Agnès De Féo, a sociologist and filmmaker who has explored the subject of the burqa for over a decade, has been carrying out interviews with Muslim women in France in recent weeks and has found that the bans have left the women split into two groups.
"Some of them have said that they feel even stronger in their faith, that they will never take off their veil," she told The Local.
"They said they wouldn't even remove it if a police officer asked them to," she said, referring to another woman who in photos from earlier this week appeared to be doing exactly that.
But more worryingly, she said, other women said they have been left in fear.
"I've never heard this from Muslim women in France until this week, but many said they felt like how the Jews must have felt in France in the 1930's and '40's.
"They've said they feel like they could be victims of a mass murder, they say they don't feel good on the street... they say that people are looking at them in a bad way," she said.
Some have said they want to leave France due to having no hope and no identity, even though they like the country, she said.
"These are women who speak French, they've integrated in France. They are French women. But they don't feel welcome in France. They feel targeted by not just the laws, but the people.
"I was surprised to find this reaction, because Muslim women in France weren't like this before, they were proud.
"But what happens when you're scared of the future?
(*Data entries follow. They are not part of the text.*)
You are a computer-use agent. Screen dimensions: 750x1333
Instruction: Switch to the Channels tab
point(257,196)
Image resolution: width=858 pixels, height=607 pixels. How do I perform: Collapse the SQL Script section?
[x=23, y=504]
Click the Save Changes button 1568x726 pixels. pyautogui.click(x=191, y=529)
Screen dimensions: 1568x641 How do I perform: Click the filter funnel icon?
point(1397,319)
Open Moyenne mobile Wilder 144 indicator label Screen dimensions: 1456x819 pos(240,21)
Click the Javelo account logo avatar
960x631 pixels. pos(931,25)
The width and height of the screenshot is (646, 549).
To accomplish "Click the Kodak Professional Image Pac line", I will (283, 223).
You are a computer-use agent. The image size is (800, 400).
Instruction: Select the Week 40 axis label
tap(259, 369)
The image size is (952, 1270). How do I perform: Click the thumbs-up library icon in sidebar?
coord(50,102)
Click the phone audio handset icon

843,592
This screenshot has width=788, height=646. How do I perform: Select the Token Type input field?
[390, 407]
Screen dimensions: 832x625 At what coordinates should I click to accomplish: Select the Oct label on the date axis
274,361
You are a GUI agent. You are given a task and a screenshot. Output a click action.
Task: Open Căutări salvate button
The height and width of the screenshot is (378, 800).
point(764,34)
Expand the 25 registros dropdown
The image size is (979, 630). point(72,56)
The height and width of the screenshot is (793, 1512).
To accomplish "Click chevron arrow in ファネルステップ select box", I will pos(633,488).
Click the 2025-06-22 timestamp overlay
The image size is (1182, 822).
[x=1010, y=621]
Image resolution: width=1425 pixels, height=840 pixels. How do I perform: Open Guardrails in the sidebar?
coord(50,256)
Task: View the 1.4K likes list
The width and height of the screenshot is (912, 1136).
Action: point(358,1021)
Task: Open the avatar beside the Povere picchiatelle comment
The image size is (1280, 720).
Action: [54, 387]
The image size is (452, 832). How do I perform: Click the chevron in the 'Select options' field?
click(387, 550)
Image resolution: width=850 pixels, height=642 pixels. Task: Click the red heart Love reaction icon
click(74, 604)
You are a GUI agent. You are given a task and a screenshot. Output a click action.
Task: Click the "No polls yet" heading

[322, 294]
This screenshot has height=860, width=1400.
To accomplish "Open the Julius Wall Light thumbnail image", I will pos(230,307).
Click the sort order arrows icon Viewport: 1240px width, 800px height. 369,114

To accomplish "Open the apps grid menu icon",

This is a country that takes pride in its human rights record and yet it is stigmatizing some of its own population."
De Feo said that the typical member of the French public likely doesn't even know why Muslim women choose to cover themselves.
"You have to understand that they're wearing these burqas, burqinis, and veils in a positive way. They're showing that they are pure and serious about their religion. They don't understand why French people would be against this, and even fining them for it, when they feel they're behaving well," she said.
What France is left with, she said, are women who don't feel accepted by the French government and the French public because they're being associated with terrorists. But the same women are also pushed away by radical salafists who turn their noses up at burqinis too.
A 31-year-old Muslim woman in southern France said on Friday afternoon that the suspension of the burqini ban wasn't enough to reassure her for her safety in France.
"This is good news that they've suspended the ban, but it's just a question of time before they find something else to ban," she told The Local.
"What scares me is how normal racism is now. Whatever they do against muslim people and especially against Muslim women has just become normal."
"They are claiming they are making Muslim women free by banning us from school, from work, from public places, from swimming pools and from the beach - this is how they supposedly make us free. What kind of liberty is that?"